The senior civil servant whose personal statement in effect saved Stephen Byers from the sack revealed yesterday that he had been forced against his will to go public on the Sixsmith affair.

Sir Richard Mottram, the permanent secretary at the Department of Transport, Local Government and the Regions, told MPs it was "an extremely bad idea" for civil servants to make such statements, but admitted the Civil Service's relation to government was like that of "a rather stupid dog" to its master.

Sir Richard was told to make the unprecedented personal statement last month on the orders of Sir Richard Wilson, the Cabinet Secretary, The Independent has learnt.

His official version of events was released after Mr Sixsmith, the department's director of communications, accused Mr Byers of wrongly claiming that he had resigned along with Jo Moore.

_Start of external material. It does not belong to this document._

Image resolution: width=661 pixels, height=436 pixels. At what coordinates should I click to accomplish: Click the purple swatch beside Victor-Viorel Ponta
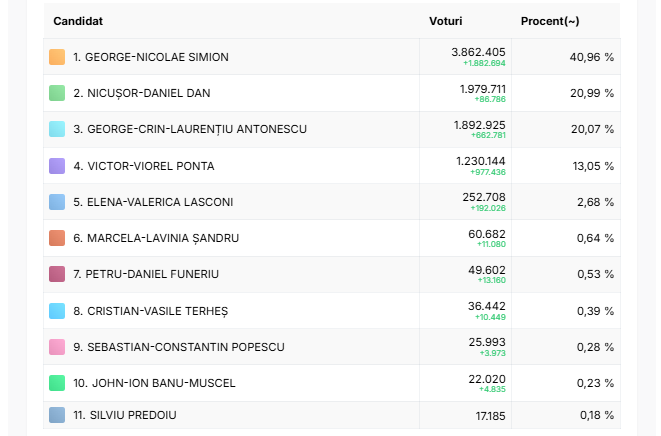[57, 166]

The statement cleared the Transport Secretary of lying about the affair and clarified that it was Sir Richard's own proposal that Mr Sixsmith and Ms Moore should both resign. But Sir Richard told the Commons Public Administration Committee yesterday that the statement was not his idea.

"There was a feeling which was communicated to me that the way in which Mr Sixsmith had chosen to represent his conversation with me and others was not an accurate account and was difficult for everyone concerned, including me," he said.

"It was put to me that I might set out clearly my understanding of what happened. I was very reluctant to do that and the reason I was reluctant was because, for constitutional reasons, I think it is very inappropriate for permanent secretaries to make statements. I think it an extremely bad idea.

"Had I not been so willing to chat with Mr Sixsmith to try and find a solution to his problems, then the Government might not find itself in this position."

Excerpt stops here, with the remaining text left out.